May popped up suddenly next to me, making me squawk and half turn to throw the glamour I was weaving.

“Sorry,” she said, giving me a little pat on the arm just as Gabriel burst into the foyer, a very pointy mace in his hand.

“Didn’t mean to startle you. No one is in the vault that we could tell, but Bael is downstairs, working on the vault lock. ”

“Yrian!” Gabriel bellowed as he swung the mace, taking down two demons that had headed straight for May. “He’s downstairs with the fury.”

May pulled out two daggers from somewhere within her leather vest, immediately disappearing as she obviously went into the Beyond.

Yrian stopped fighting his way toward Asfet, who was cowering behind a pillar with a shield of demons in front of her, and yelled, “Dragon hunters! Keep them up here, and capture Asfet. Baltic and I will deal with Bael.”

“Not without me, you’re not,” I said, running after him when he dashed toward a sign that pointed to the lower level.

“And me!” Ysolde waited for Baltic to finish destroying the form of a particularly large demon before following us.

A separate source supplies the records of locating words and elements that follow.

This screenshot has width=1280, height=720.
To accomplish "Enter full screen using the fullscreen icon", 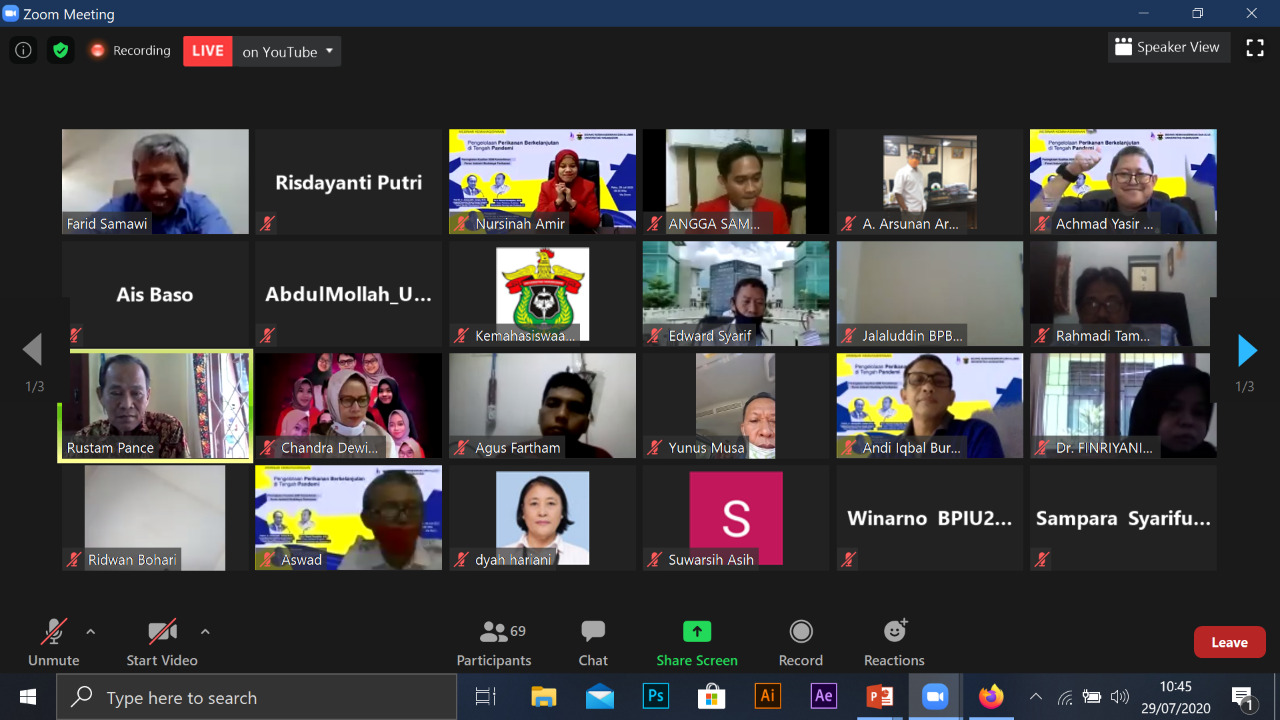I will (1255, 47).
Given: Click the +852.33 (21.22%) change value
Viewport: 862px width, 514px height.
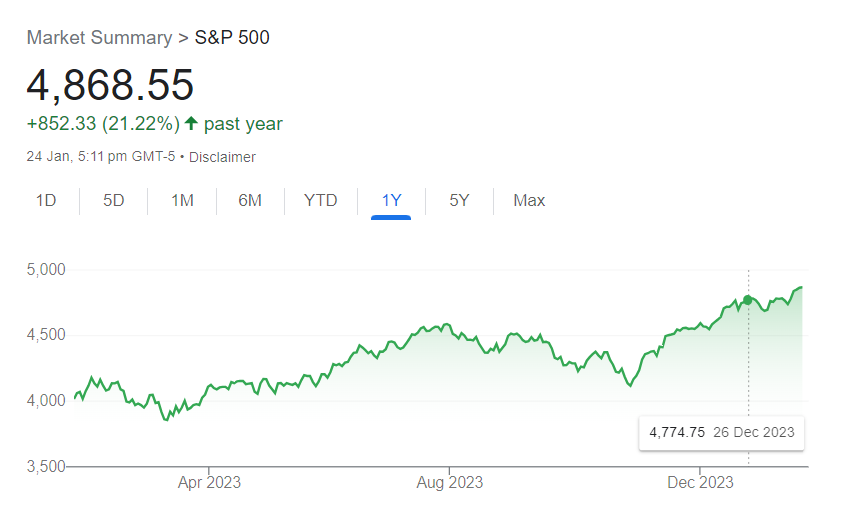Looking at the screenshot, I should coord(103,124).
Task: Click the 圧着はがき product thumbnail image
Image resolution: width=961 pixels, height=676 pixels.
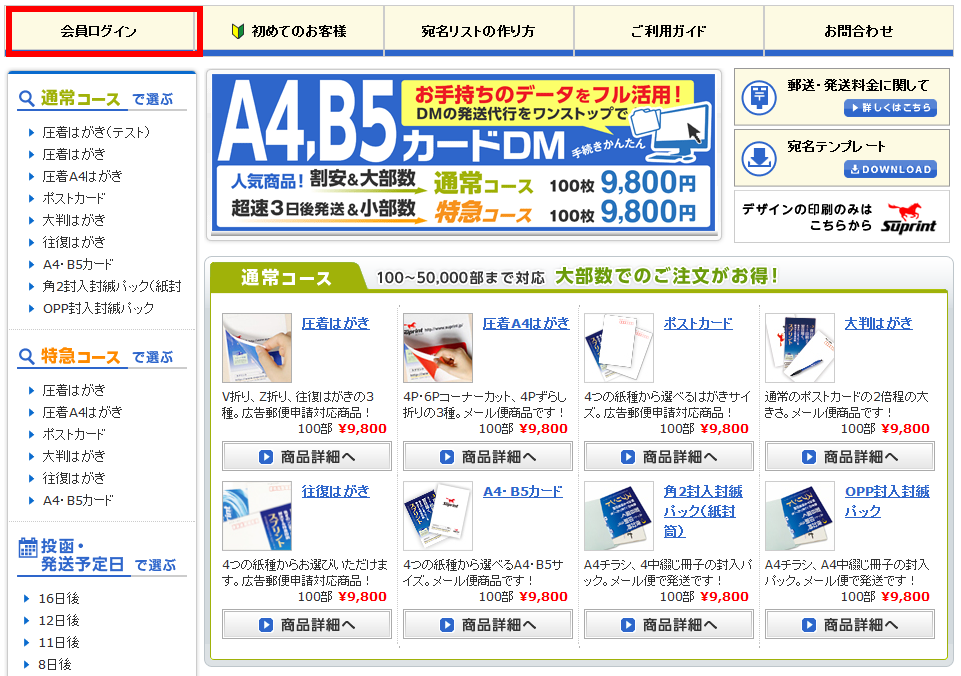Action: [x=257, y=347]
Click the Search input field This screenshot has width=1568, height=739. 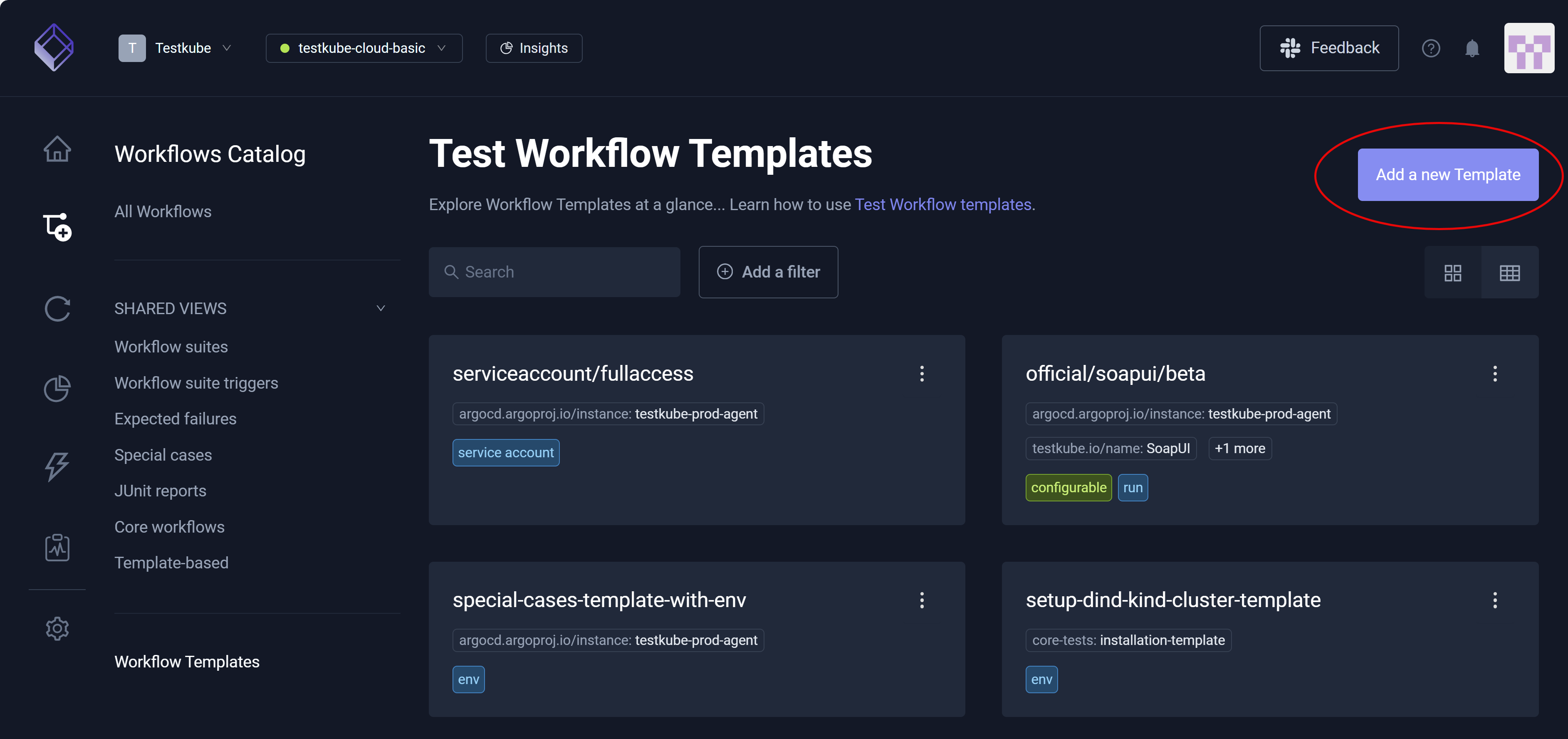[x=554, y=271]
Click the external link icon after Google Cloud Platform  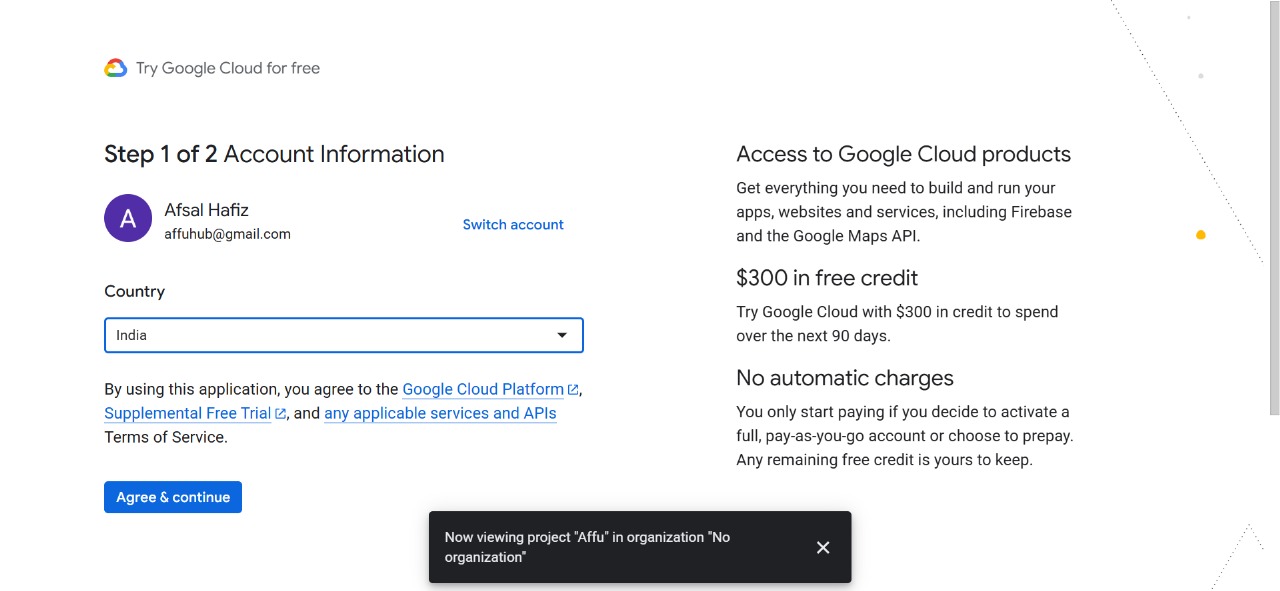click(x=573, y=390)
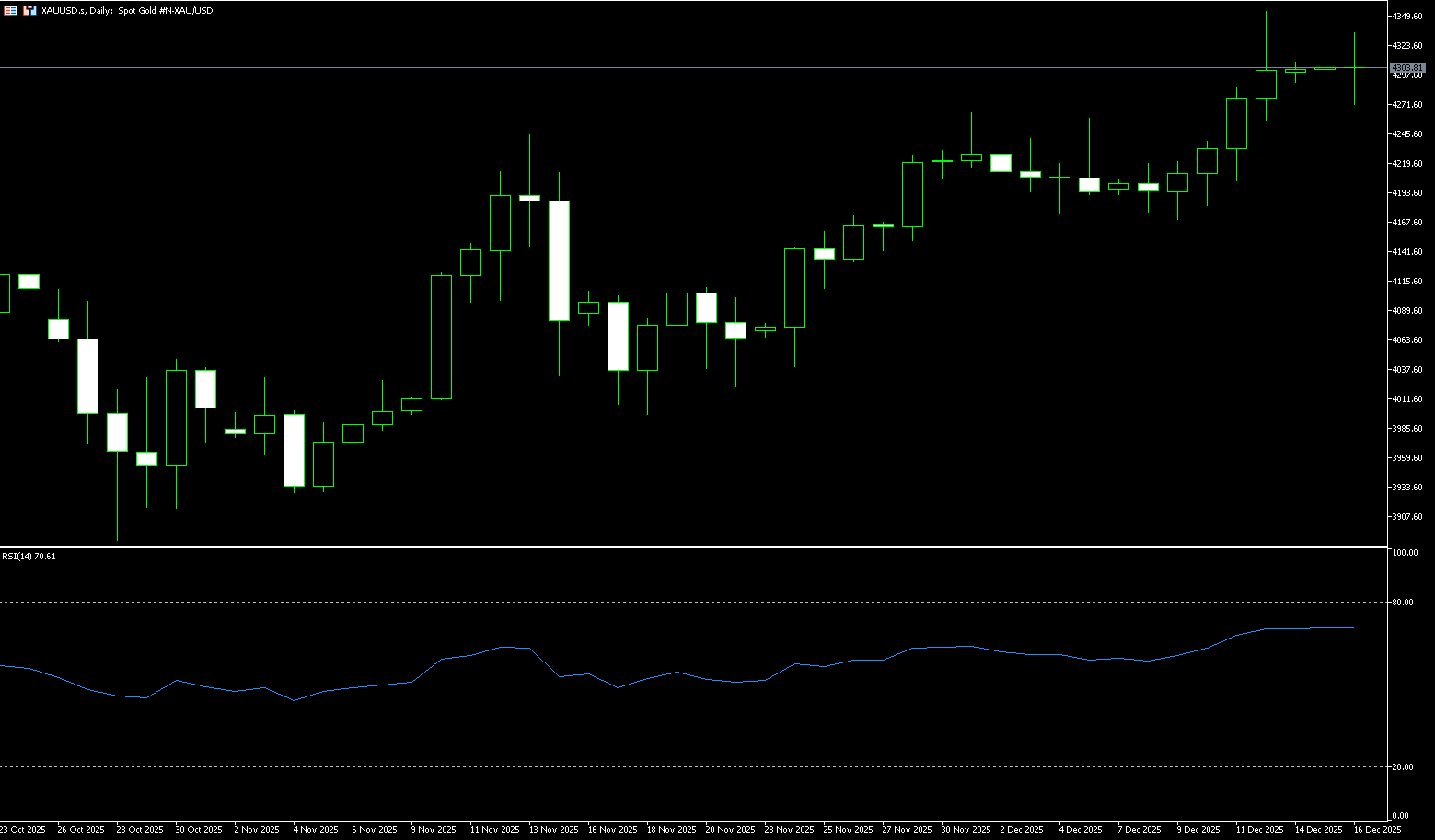The height and width of the screenshot is (840, 1435).
Task: Click the RSI(14) 70.61 indicator label
Action: (29, 556)
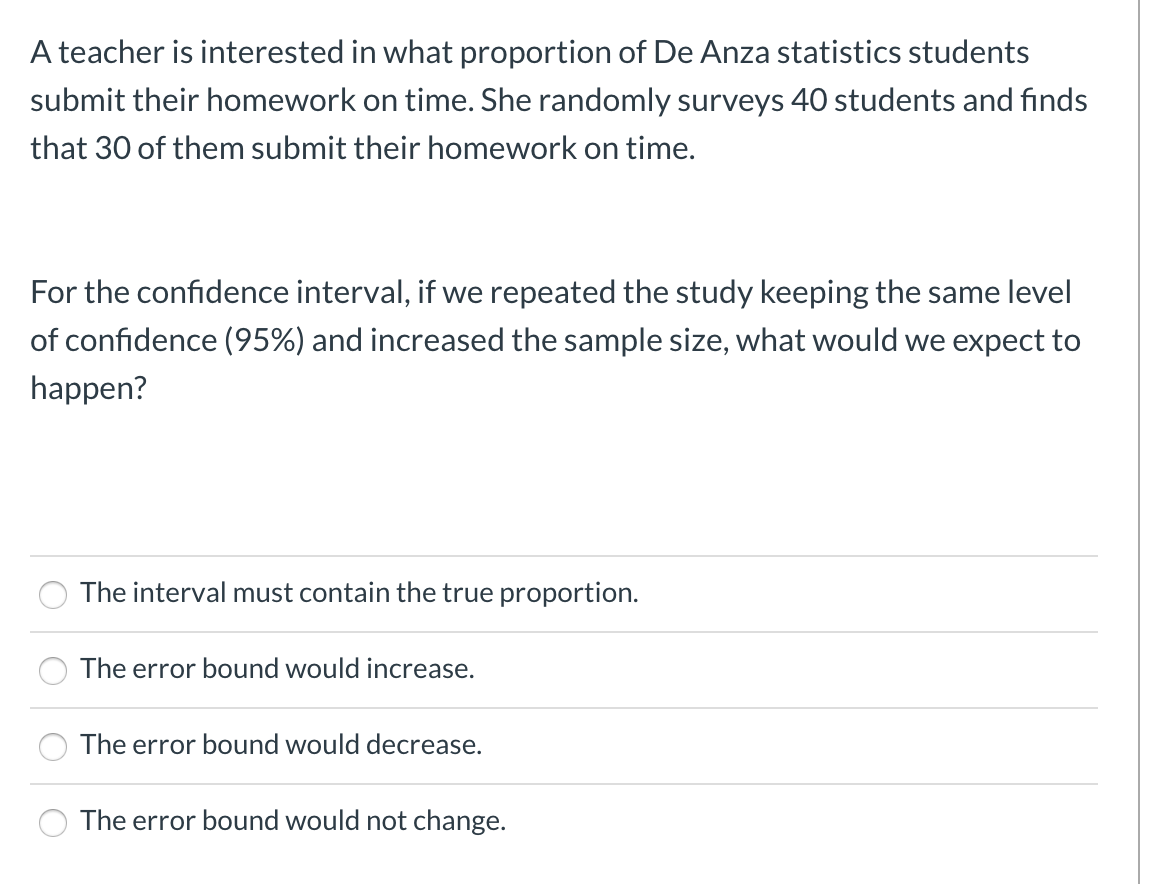Click the words 'statistics students' in the first line
The image size is (1156, 884).
coord(903,53)
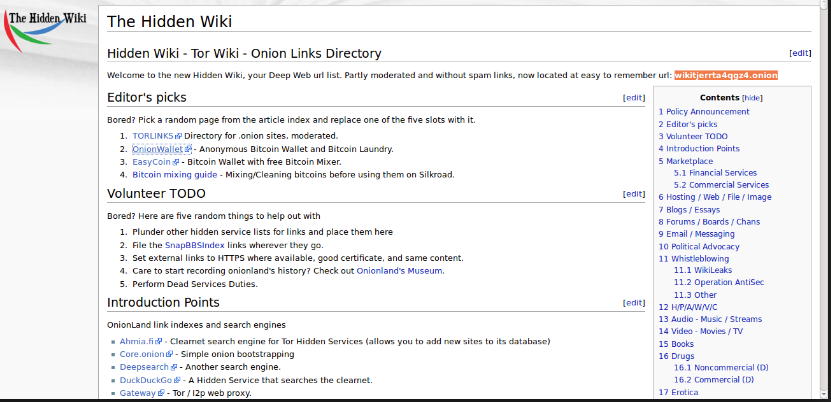831x402 pixels.
Task: Jump to Policy Announcement in Contents
Action: 708,111
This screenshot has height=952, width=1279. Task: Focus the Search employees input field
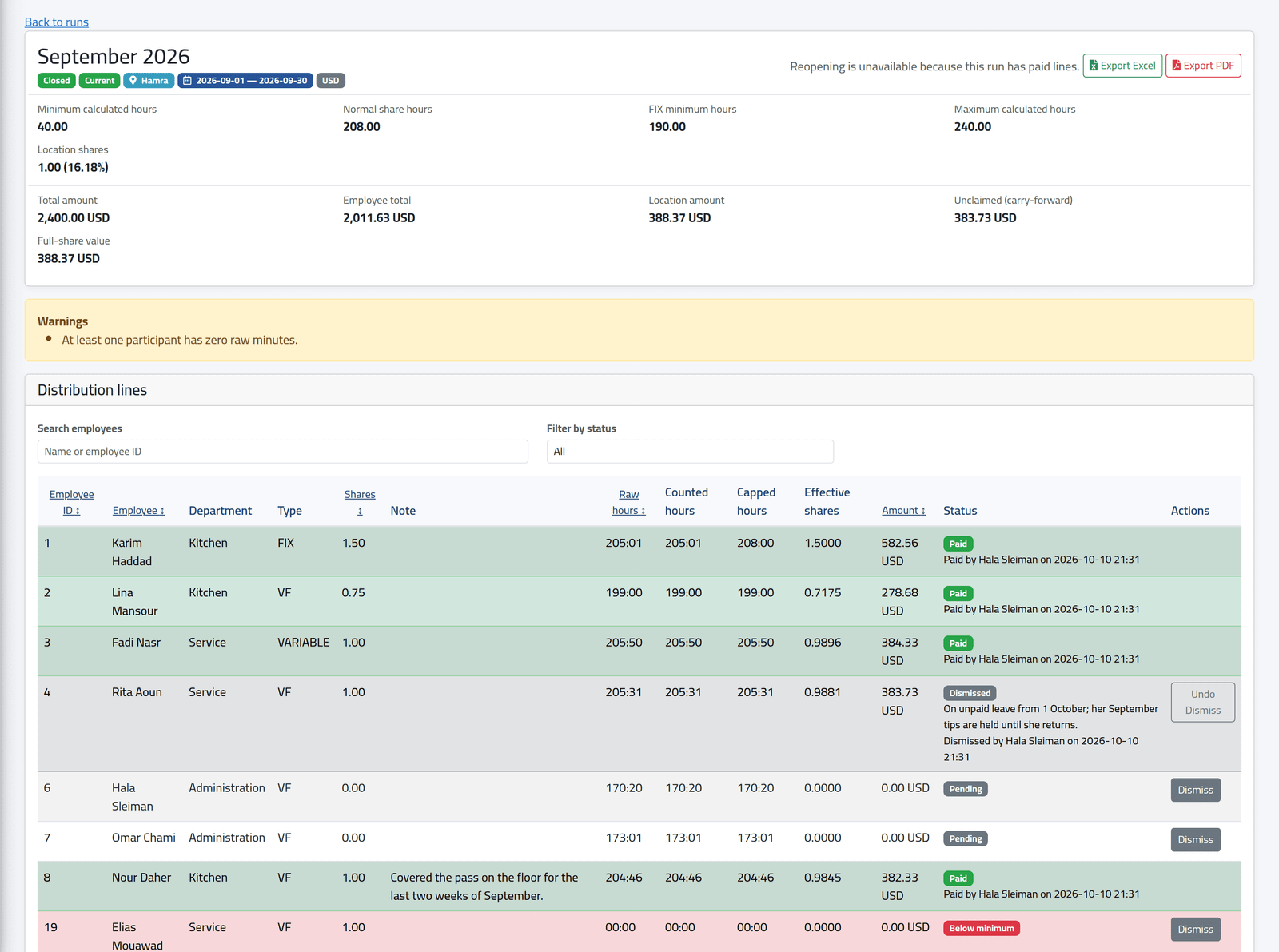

I had expected the basement of such an important building to be full of high-tech security devices, and I wasn’t disappointed.

The hallway stretched the entire length of the building, various doors opening off the corridor, each bearing not only electronic locks but what looked like retinal scanners.

But there was one set of double doors halfway down, and it was there a knot of demons stood next to two people.

Around them, littering the floor, were crumpled bodies of demons that periodically poofed into a nasty black smoke, leaving nothing behind but a stain on the floor.